* TASK OBJECTIVE
In the listing below, find every line containing "will" and copy it out.
━━━━━ INFORMATION GIVEN ━━━━━
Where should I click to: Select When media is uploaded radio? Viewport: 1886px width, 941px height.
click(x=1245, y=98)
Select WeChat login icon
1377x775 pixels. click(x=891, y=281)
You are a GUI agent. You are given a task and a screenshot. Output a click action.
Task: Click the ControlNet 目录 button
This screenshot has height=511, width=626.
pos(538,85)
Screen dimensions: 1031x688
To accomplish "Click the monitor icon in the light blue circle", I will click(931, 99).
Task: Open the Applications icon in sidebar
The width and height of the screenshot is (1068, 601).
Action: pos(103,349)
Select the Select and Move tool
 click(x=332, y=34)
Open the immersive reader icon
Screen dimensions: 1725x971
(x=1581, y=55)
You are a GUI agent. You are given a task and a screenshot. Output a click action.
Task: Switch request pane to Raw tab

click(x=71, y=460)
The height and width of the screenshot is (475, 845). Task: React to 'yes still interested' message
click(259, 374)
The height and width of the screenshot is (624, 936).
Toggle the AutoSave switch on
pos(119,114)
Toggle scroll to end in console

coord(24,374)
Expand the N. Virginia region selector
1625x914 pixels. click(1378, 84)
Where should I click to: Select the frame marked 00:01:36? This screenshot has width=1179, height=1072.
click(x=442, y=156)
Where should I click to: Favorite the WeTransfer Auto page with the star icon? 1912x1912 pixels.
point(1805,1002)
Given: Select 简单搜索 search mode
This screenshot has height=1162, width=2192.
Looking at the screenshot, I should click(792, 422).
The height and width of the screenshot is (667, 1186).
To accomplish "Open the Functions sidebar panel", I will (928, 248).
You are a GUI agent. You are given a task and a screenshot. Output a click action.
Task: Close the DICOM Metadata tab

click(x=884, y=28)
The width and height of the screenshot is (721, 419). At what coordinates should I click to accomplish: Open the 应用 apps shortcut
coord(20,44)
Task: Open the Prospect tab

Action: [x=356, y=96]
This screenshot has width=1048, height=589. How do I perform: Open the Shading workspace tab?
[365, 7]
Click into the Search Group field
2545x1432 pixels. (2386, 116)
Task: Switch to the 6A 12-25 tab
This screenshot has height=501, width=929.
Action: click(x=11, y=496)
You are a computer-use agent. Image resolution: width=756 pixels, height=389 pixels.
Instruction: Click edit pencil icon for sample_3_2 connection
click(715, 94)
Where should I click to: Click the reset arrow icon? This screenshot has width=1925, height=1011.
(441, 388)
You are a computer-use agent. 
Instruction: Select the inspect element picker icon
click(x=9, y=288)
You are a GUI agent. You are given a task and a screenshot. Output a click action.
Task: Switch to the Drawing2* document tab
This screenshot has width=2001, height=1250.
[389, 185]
━━━━━
* ANSWER FOR THE TASK
To accomplish "Click the monitor icon in the light blue circle", I will click(931, 99).
To accomplish "Open the Functions sidebar panel", I will (928, 248).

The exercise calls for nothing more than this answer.